Can you walk me step by step of an example of how this works?  In my mind it works like this

1. Oracle R(Real) and Oracle P(Parasite) advertise their services.
2. A company pays Oracle R to get it Data S.
3. Oracle R gets Data S
4. Oracle P steals Data S.
5. A company now pays Oracle P because it's advertising cheaper prices and has good reputation.
6. Oracle P doesn't have information to give and is revealed as a fraud.
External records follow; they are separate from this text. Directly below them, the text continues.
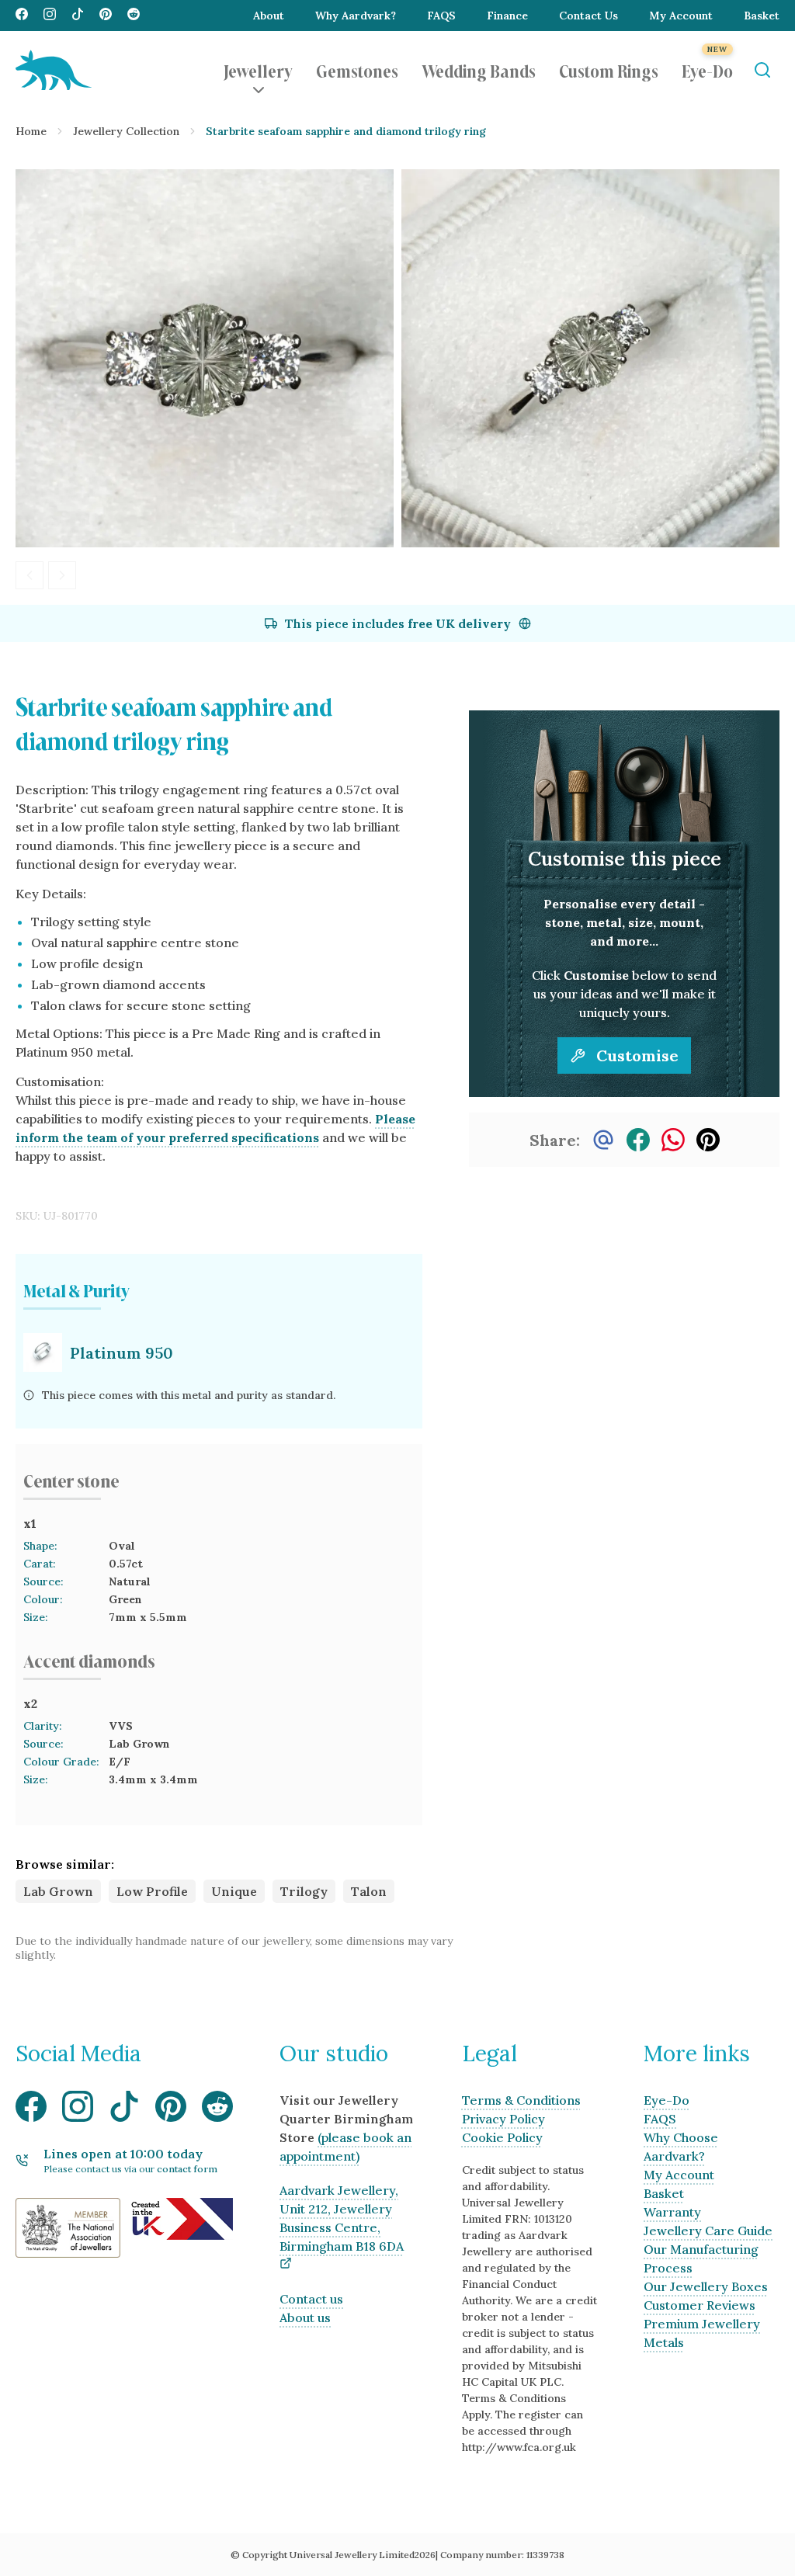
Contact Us (588, 16)
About (268, 16)
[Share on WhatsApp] (673, 1139)
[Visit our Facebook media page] (22, 15)
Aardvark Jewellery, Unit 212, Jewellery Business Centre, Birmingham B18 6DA (341, 2218)
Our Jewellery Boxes (706, 2286)
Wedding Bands (479, 69)
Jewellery (258, 69)
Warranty (672, 2212)
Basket (761, 16)
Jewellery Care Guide (708, 2230)
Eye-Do (707, 69)
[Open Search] (762, 70)
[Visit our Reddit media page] (133, 15)
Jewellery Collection (126, 131)
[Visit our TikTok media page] (77, 15)
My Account (681, 16)
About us (305, 2317)
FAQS (441, 16)
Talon (369, 1891)
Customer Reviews (699, 2305)
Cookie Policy (502, 2137)
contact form (187, 2169)
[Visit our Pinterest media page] (105, 15)
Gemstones (357, 69)
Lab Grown (58, 1891)
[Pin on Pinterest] (708, 1139)
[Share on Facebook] (638, 1139)
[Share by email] (603, 1139)
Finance (507, 16)
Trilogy (304, 1891)
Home (31, 131)
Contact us (311, 2299)
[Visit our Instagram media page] (49, 15)
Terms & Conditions (521, 2100)
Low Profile (152, 1891)
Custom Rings (608, 69)
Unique (234, 1891)
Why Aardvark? (355, 16)
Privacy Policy (503, 2118)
I see no way for this game to have an equilibrium of Oracle R's price going to $0.  Oracle P can only make their move after Oracle R has gotten paid, and Oracle R gets to set the price at which it gets paid.  If their are multiple companies getting the same information, it can simply set the price such that many of those companies must pay it.  The only way that this game has an equilibrium of $0 for Oracle R s if you switch step 2 to after step 5.

> Oracle P can only make their move after Oracle R has gotten paid

Wrong. I can say, "Regardless of how many people sign up with Blue Oracle, I (the red oracle) will charge $X and copy the Blue Oracle's answers". You can, indeed, move step 2 to after step 5.


> So firstly, a companies success isn't only dependent on how it pleases the users.

Correct. A much better definition would be "provides a sufficient return on capital employed".

If we distinguish between "flow trust" (restaurant) and "level trust" (bank), my contention is *not* that eliminating the need for "flow trust" has no value. I merely contend [1] that it has very very little marginal value, and [2] the process of removing this trust is abhorrently expensive (given how difficult it is to write secure smart contracts).

Thus, the ROCE of such projects is overwhelmingly unlikely to be sufficient. The opportunity cost of the programming labor alone is relatively astronomical.